RECORD LIST —
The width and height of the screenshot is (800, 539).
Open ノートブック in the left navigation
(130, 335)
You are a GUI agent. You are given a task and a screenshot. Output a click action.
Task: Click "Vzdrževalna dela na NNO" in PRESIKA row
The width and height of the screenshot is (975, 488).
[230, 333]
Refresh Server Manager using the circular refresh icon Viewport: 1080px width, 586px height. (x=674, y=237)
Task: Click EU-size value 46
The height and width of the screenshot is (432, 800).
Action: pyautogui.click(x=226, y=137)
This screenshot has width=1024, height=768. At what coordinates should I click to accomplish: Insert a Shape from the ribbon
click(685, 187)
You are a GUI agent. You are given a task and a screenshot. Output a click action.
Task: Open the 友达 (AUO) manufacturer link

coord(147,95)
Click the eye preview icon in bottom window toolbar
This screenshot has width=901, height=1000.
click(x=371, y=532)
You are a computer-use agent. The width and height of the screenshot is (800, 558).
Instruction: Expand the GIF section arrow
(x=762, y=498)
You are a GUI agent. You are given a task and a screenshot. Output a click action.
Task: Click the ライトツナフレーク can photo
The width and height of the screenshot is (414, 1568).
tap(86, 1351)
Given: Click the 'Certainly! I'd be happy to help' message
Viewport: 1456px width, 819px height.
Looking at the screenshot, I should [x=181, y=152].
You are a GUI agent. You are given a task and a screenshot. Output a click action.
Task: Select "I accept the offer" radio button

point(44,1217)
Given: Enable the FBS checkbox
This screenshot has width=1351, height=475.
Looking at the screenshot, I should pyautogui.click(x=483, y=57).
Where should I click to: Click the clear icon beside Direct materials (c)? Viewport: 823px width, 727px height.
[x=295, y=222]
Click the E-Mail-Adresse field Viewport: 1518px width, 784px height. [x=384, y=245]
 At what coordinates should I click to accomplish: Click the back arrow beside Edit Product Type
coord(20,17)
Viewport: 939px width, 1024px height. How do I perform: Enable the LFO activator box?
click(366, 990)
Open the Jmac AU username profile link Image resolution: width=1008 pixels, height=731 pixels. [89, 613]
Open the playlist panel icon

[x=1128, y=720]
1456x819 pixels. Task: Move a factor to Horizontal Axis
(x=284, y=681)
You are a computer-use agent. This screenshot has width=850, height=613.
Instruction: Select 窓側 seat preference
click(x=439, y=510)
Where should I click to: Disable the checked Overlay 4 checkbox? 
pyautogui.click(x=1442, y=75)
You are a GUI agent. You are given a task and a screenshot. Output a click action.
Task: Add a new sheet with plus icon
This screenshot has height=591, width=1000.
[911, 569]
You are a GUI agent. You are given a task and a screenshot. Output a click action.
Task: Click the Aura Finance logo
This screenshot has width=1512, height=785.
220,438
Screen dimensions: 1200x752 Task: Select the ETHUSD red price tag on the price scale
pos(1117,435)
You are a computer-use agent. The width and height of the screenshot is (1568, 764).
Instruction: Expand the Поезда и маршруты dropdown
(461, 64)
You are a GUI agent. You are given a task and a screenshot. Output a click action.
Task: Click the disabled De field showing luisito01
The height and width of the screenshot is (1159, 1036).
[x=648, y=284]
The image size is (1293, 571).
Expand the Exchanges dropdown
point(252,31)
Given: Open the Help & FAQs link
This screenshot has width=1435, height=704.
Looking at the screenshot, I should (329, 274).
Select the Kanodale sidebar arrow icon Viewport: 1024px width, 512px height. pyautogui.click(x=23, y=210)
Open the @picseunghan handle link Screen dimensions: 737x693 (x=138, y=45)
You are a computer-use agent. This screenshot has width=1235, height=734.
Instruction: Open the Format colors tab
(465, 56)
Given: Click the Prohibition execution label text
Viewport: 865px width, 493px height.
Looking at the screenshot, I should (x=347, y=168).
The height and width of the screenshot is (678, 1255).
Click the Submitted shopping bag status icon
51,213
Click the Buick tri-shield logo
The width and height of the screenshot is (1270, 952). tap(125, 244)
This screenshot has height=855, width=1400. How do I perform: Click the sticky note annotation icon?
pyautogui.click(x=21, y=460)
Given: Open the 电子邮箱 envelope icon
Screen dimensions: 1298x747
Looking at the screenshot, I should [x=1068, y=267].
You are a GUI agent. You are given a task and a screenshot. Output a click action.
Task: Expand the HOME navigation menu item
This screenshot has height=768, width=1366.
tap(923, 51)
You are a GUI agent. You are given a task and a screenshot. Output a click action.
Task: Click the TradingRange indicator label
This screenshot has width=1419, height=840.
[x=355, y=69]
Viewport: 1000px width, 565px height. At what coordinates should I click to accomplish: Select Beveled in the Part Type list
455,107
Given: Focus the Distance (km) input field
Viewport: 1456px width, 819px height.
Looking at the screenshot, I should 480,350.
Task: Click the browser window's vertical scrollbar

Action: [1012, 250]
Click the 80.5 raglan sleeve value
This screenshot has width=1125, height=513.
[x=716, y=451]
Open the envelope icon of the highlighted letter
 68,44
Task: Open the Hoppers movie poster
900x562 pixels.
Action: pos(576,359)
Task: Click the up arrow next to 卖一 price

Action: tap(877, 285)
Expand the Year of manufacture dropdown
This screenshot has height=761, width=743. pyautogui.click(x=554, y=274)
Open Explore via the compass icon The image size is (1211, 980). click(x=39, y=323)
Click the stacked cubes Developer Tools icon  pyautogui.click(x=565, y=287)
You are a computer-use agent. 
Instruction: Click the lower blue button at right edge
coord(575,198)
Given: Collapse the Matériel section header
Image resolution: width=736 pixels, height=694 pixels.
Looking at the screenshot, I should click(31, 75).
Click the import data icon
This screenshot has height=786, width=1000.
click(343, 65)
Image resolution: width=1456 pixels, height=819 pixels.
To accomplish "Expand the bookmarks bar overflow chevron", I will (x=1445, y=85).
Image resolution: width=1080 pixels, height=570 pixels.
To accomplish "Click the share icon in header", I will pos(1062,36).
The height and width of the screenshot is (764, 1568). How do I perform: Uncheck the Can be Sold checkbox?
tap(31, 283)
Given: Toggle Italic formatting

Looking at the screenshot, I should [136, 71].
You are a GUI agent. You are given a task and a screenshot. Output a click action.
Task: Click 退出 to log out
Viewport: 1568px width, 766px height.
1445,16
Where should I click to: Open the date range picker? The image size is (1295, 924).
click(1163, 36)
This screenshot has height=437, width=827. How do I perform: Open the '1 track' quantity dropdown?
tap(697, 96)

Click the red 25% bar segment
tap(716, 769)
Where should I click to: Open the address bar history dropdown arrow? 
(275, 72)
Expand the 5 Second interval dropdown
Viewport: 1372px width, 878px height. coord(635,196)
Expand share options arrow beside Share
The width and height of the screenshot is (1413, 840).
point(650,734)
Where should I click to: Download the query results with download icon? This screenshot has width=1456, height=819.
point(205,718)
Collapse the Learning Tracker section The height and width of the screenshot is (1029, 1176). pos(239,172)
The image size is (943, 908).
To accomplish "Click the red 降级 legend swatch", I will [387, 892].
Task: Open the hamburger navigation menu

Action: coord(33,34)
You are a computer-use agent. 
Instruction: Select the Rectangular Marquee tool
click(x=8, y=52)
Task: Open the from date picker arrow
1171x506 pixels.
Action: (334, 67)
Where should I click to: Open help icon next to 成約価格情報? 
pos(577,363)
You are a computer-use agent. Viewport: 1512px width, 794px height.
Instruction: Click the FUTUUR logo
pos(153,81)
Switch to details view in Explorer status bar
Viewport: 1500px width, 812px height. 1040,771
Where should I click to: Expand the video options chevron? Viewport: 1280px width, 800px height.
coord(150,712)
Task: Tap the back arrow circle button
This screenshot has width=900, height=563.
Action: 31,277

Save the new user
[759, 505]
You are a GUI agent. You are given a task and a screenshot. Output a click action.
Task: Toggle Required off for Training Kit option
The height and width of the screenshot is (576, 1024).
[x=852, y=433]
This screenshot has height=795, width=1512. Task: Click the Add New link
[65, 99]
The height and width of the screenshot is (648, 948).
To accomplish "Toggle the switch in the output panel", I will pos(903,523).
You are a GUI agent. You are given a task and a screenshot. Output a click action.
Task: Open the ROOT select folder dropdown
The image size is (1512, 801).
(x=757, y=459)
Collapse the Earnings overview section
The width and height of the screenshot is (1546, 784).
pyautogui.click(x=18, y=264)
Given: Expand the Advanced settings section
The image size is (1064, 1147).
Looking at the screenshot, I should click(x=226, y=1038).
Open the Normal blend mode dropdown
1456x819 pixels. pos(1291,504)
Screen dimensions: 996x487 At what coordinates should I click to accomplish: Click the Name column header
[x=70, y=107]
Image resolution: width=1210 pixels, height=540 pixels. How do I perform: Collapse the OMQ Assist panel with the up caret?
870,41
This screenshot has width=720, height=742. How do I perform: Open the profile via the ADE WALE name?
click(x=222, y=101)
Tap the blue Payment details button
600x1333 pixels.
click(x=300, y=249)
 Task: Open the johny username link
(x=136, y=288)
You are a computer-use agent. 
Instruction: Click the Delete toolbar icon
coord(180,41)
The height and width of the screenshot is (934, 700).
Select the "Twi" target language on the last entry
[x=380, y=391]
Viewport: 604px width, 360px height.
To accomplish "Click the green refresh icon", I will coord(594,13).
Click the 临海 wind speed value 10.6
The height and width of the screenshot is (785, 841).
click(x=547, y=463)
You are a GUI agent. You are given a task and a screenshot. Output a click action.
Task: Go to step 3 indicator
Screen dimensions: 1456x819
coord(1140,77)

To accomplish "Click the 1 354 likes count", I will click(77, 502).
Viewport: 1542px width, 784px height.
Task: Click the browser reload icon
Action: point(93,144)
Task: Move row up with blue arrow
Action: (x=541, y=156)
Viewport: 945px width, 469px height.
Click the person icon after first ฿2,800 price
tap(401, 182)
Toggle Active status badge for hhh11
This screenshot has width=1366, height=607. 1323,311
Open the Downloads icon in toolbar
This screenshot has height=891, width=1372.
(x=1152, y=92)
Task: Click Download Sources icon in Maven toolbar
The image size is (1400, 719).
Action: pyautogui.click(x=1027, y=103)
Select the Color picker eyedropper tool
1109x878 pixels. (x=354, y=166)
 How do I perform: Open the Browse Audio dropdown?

INSTRUCTIONS TO FOLLOW — Copy out the records word for word, everything from the very start down to the line containing "tap(86, 1351)", with that line included.

CORRECT OUTPUT —
The width and height of the screenshot is (800, 539).
Open ノートブック in the left navigation
(130, 335)
You are a GUI agent. You are given a task and a screenshot. Output a click action.
Task: Click "Vzdrževalna dela na NNO" in PRESIKA row
The width and height of the screenshot is (975, 488).
[230, 333]
Refresh Server Manager using the circular refresh icon Viewport: 1080px width, 586px height. (x=674, y=237)
Task: Click EU-size value 46
The height and width of the screenshot is (432, 800).
Action: pyautogui.click(x=226, y=137)
This screenshot has width=1024, height=768. At what coordinates should I click to accomplish: Insert a Shape from the ribbon
click(685, 187)
You are a GUI agent. You are given a task and a screenshot. Output a click action.
Task: Open the 友达 (AUO) manufacturer link

coord(147,95)
Click the eye preview icon in bottom window toolbar
This screenshot has width=901, height=1000.
click(x=371, y=532)
You are a computer-use agent. The width and height of the screenshot is (800, 558).
Instruction: Expand the GIF section arrow
(x=762, y=498)
You are a GUI agent. You are given a task and a screenshot. Output a click action.
Task: Click the ライトツナフレーク can photo
The width and height of the screenshot is (414, 1568).
tap(86, 1351)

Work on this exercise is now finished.